We were approached by the Council for the Advancement of Native Development Officers (Cando) to write a quarterly article on the strategic planning process for their newsletter – ‘N-Side’. Cando is a great organization that provides support and capacity building for Economic Development Officers in First Nations communities.
Cando has now published 4 of the 5 articles in the series, and we thought we’d republish the articles here on our blog as they come out (though, admittedly, they are a bit long for a blog post!). The articles follow the 10 step strategic planning process that we use in all our work, and each article will highlight a few of the planning steps. We are happy to share this information and hope that it is useful for your planning processes. If you are going to use it in toolkits, guides, or other materials please give us credit.
The following article was published in the May 2013 Issue of Cando N-Side News
By William Trousdale and Colleen Hamilton, EcoPlan International
Getting Started with Strategic Economic Development Planning
Strategic planning for long-term economic development is the best way to determine what your options are, which options best meet the needs of the community, and how to implement them successfully.
The planning process we are describing follows a ten-step process, structured around four Big Questions (see image). In this article we’ll be working through the first Big Question – WHERE ARE WE NOW? which sets the stage for creating economic development plans that ‘fit’ your local situation. The better the fit, the more likely your plans are to take root and succeed.
This is often the most difficult step, and one that is crucial to project success. It’s about creating your core planning team, and asking yourself some tough questions:
- How does our history and culture play into our current situation?
- What is the triggering event?
- Who will champion the project?
- How do we get funding to do the plan?
- Do we have internal capacity or do we need more training and/or outside help?
Plan for Stakeholder Involvement
Incorporating a wide variety of views, opinions and ideas into the planning process will lead to more creative action strategies and greater ‘buy-in’ from the community, which paves the way for successful implementation – avoiding the SOS syndrome (sitting on a shelf) which plague so many plans.
Start by making a list of everyone that might have a stake in the project. Then beside each person or organization’s name, make a note about what they could contribute to the economic development planning process, and if their involvement is critical, important or minor. Remember, anyone who could block the success of your project is a critical stakeholder!
From there, plan several levels of engagement for different stakeholders. While it will vary from situation to situation, we often recommend:
- Creating a key stakeholder working group. Ideally this might include about 5 to 7 members — but no more than 15 — of your critical and important individuals/organizations that you will work with closely throughout the project, being engaged at key points. These stakeholders will also act as messengers back to their constituencies.
- Using other engagement methods for minor stakeholders and the wider community, like open houses, presentations about the project at the school, newsletters tucked into the local newspaper, or surveys.
It’s important to have broad representation in your stakeholder groups. Think about who needs to be involved (and who should be involved, politically). Local leaders (both formal and informal, elected and hereditary), on- and off-reserve members, minority groups and local business people are often good starting points to ensure a knowledgeable and inclusive group.

§ Supplied information:
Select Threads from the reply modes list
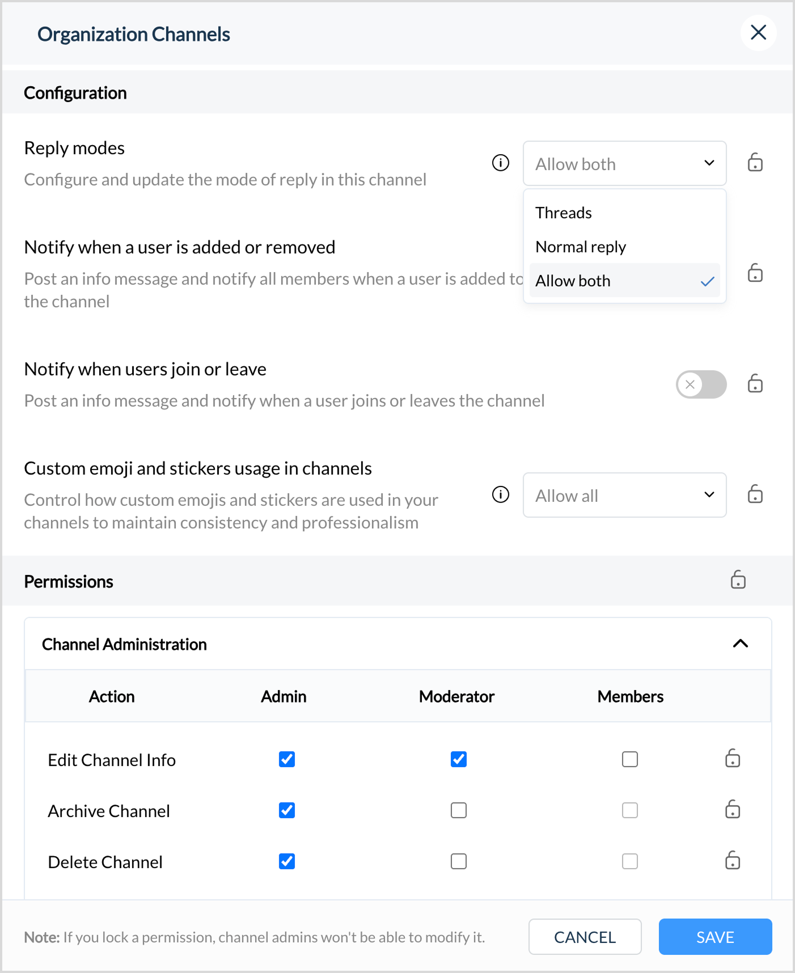This screenshot has height=973, width=795. 564,213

§ Problem: Quote the strategic planning article between "Cando has now" and "give us credit.", inclusive, word for word.

§ Written response:
Cando has now published 4 of the 5 articles in the series, and we thought we’d republish the articles here on our blog as they come out (though, admittedly, they are a bit long for a blog post!). The articles follow the 10 step strategic planning process that we use in all our work, and each article will highlight a few of the planning steps. We are happy to share this information and hope that it is useful for your planning processes. If you are going to use it in toolkits, guides, or other materials please give us credit.